There are here and there a few glimmers of such a future. But it hasn’t really jelled. The old Soviet-era only-half-joking line was that the USSR was “Nigeria with rockets.” But it does not appear to have moved far beyond being a petro-state. Of course, with its nuclear warheads, permanent seat on the UN Security Council, and enormous oil production and the world’s largest gas reserves, it has a considerable impact and demands attention.
Yet hardly a month goes by with out some atavistic headline underscoring a depressing Russian reality beneath the glitter of its petrowealth. An investigative journalist or human rights worker found dead. All too rarely, it seems, is a culprit brought to justice. Recently, a Russian police official doing research under the auspices of a George Mason University research center in Vladivostok was arrested for obtaining evidence of high-ranking local officials complicity in criminal takeovers of businesses. According to the Washington Post cases of mafia-type strong-arm tactics are still commonplace. Then there is the experience of IKEA, trying to open a store outside of Moscow, but told by authorities they would have to pay bribes to get electricity, and a disheartening episode that IKEA went public with to the New York Times. The upshot is that is will be while before IKEA invests in Russia again. This, a generation after the Soviet implosion.
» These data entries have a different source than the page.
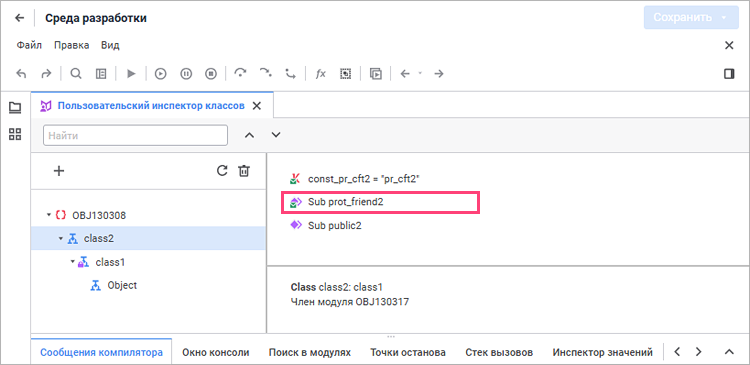
Task: Collapse the class2 tree node
Action: [x=61, y=238]
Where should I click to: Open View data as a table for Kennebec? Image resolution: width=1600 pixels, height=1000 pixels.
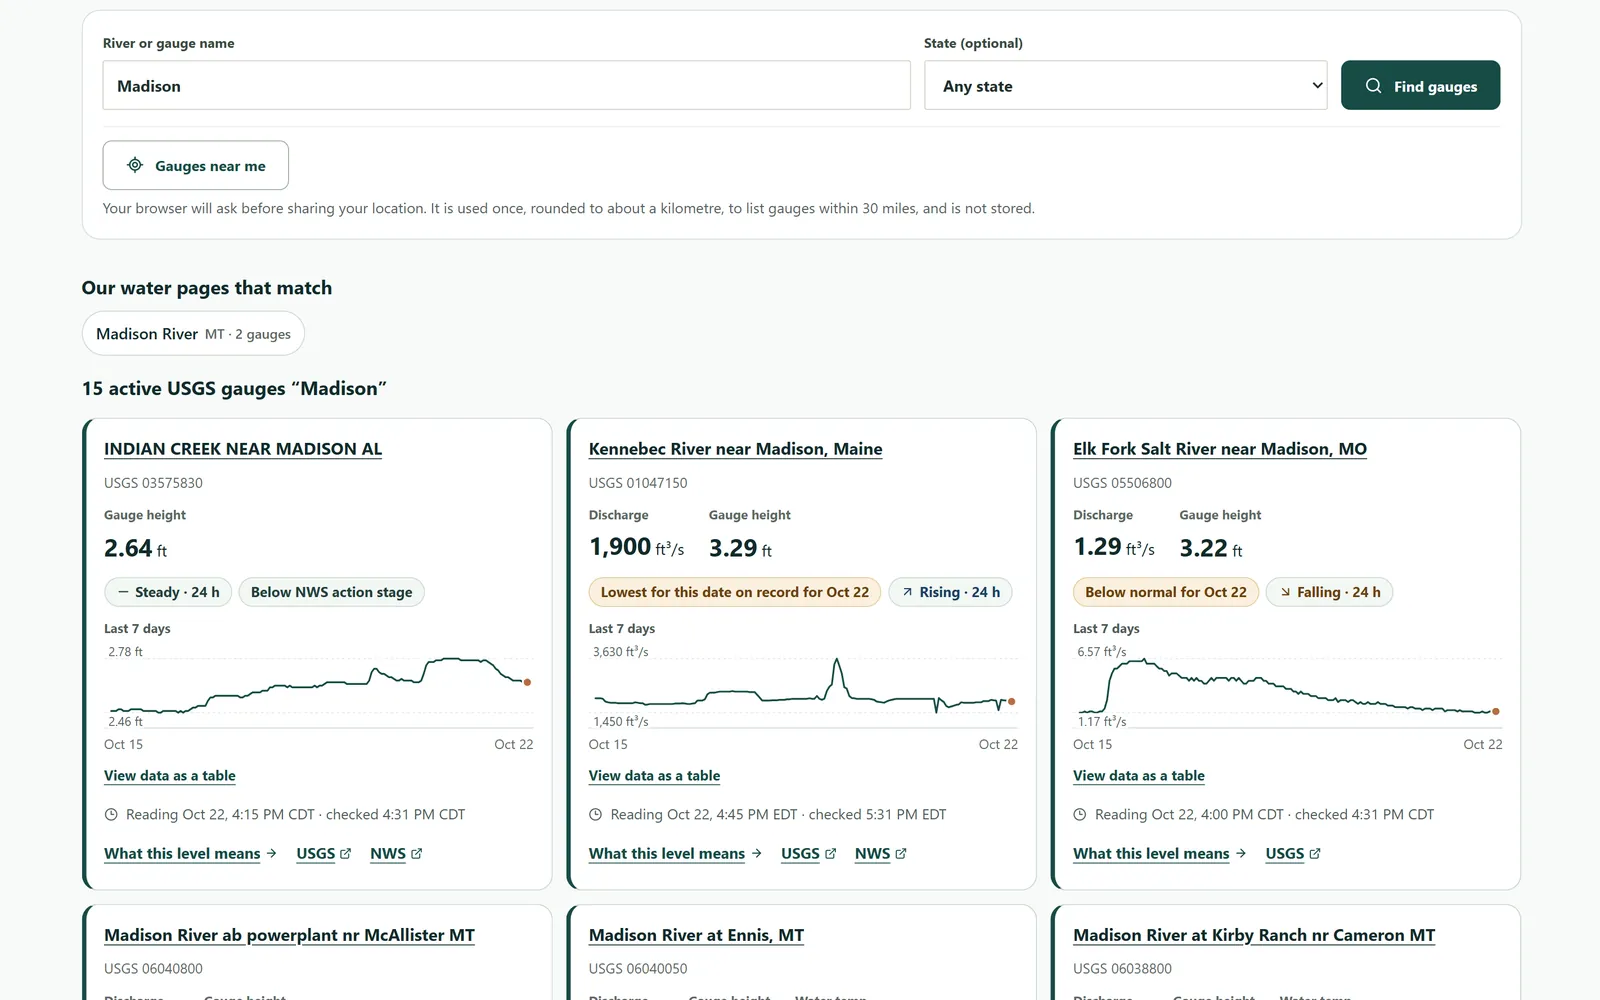[x=654, y=776]
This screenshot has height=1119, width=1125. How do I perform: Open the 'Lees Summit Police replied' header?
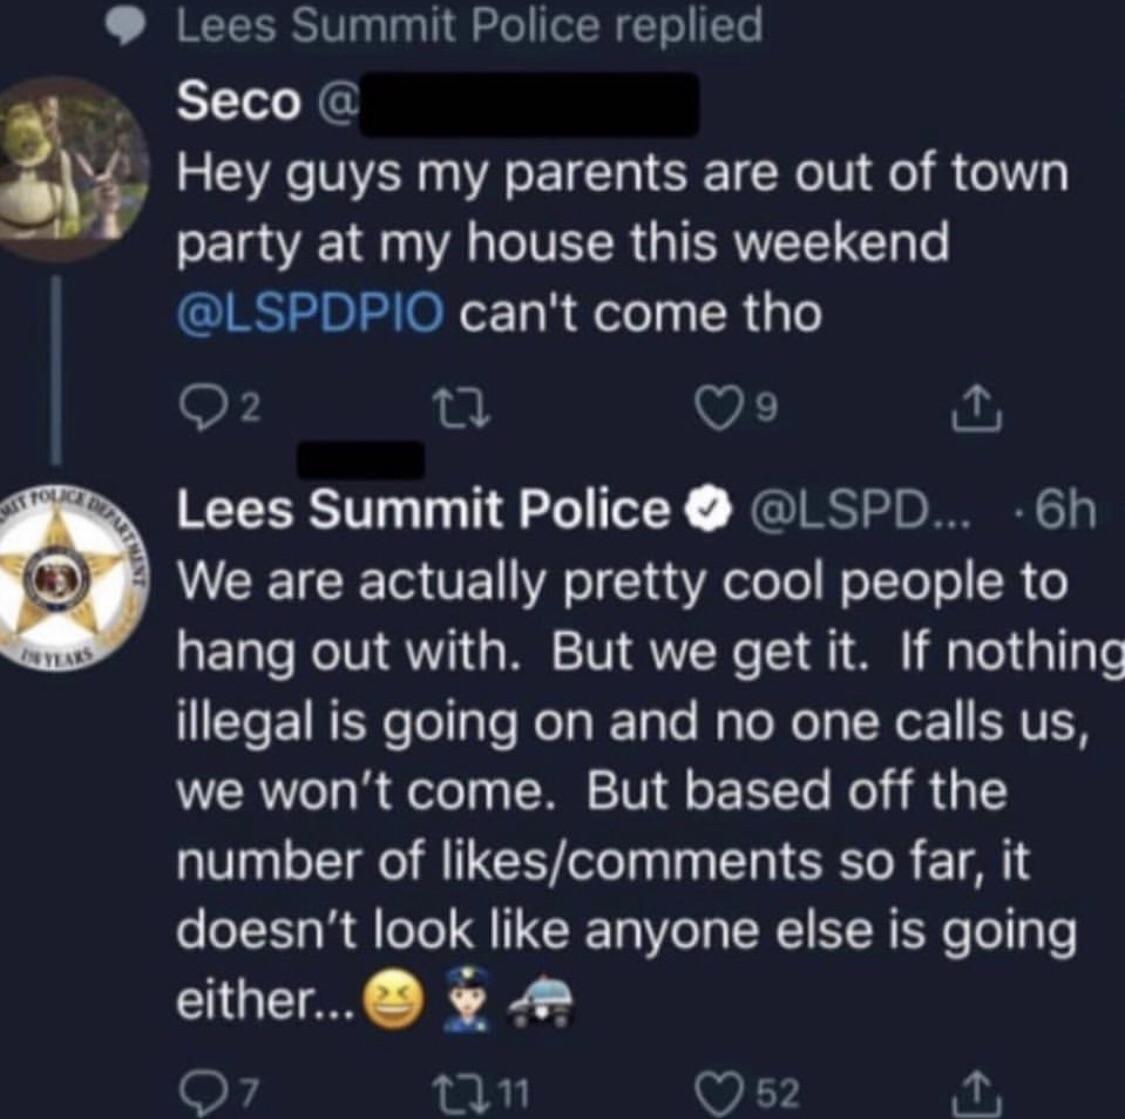tap(468, 26)
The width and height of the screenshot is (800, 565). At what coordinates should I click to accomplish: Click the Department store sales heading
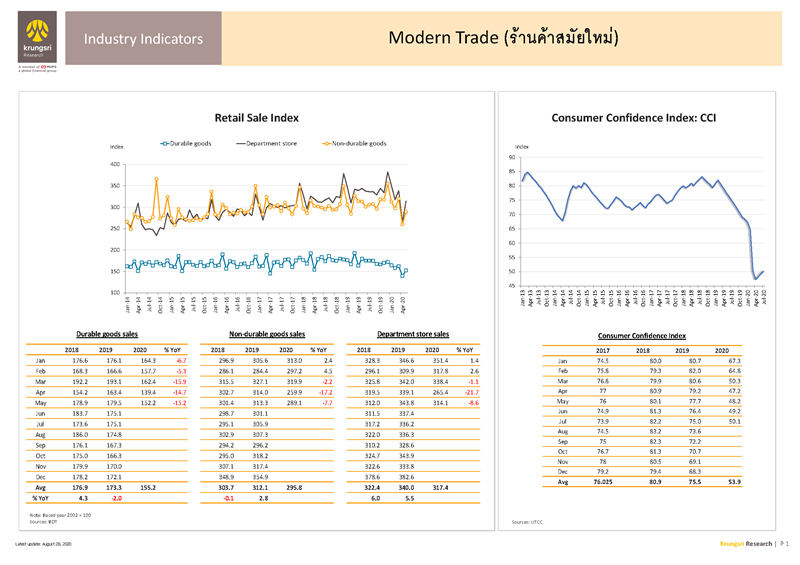pos(413,333)
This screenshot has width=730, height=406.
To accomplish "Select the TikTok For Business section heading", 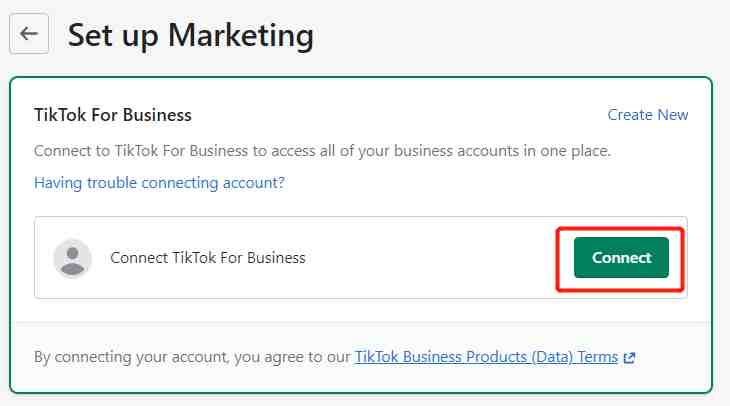I will 113,115.
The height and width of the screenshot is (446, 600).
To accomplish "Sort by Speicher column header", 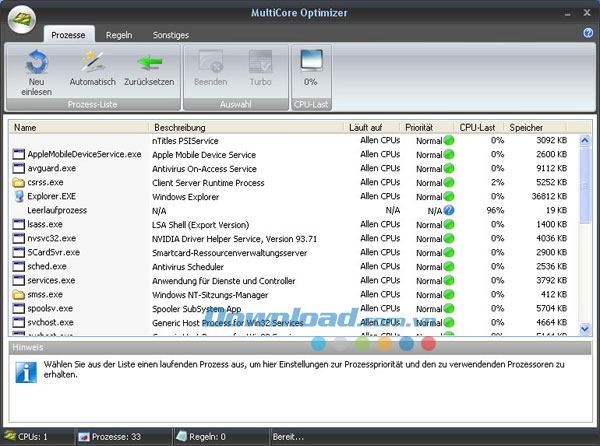I will (x=537, y=128).
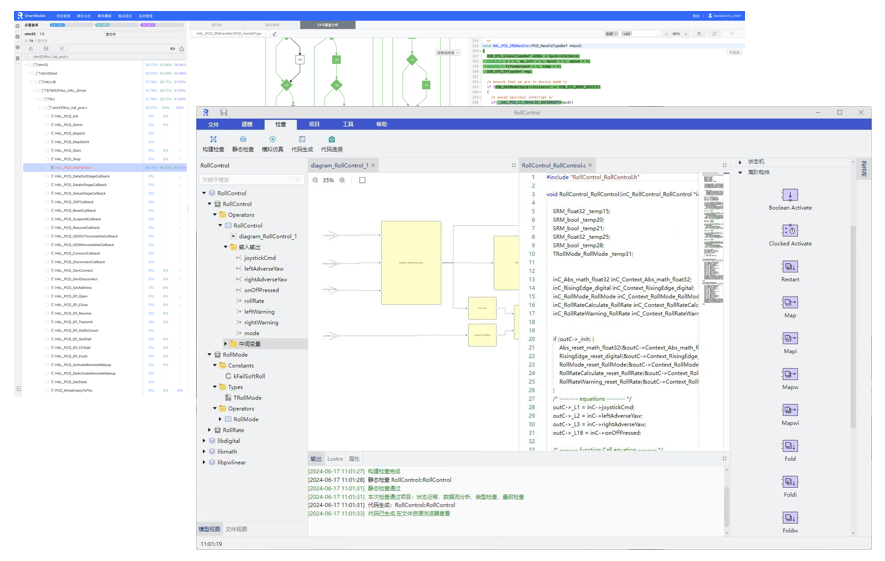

Even Medvedev has bemoaned the state of Russia’s dysfunctional courts and said “legal nihilism” is one of the main obstacles to growth in Russia. A recent Washington Post article detailed the fate of three prominent Russian attorneys who found themselves targets of prosecution after uncovering a mind-boggling crime: top police and tax authorities managed to seize ownership of the investment firms owned by Hermitage Capital, once one of Russia’s largest foreign investors, and arrange a $230 million tax refund. Seems like same old, same old.
Does this seem like a nation that is an emerging global power? Not exactly. In fact, Russia’s fate in the short run appears at the mercy of oil and gas prices as much as anything else. It has to a considerable degree followed the pattern of other petro-states and failed to parlay its petrodollars into a substantially diversified its economy Yet its nationalist policies in “strategic sectors” have limited its ability to maximize its advantage in the oil and gas sector, plagued by underinvestment, corruption, and as a result of the financial meltdown, large quantities of debt that even its flagship Gazprom has been hampered with.
It is tempting to wonder if, as some argue, there may be a deeply rooted authoritarian sensibility in Russian culture. Certainly Medvedev and Putin’s continued high poll numbers — even through the economic meltdown – suggest a certain populism is part of the Russian political equation.
But cultures change; societies evolve, particularly in this Information Age. The intriguing question is: what would it take to for Russia to move qualitatively beyond its current mindset and political behavior patterns. I don’t pretend to have an answer. Stranger things have happened, but the past two decades are not terribly encouraging.
Robert Manning is a senior advisor to the Atlantic Council. The views expressed here are solely his own, not those of any U.S. government agency.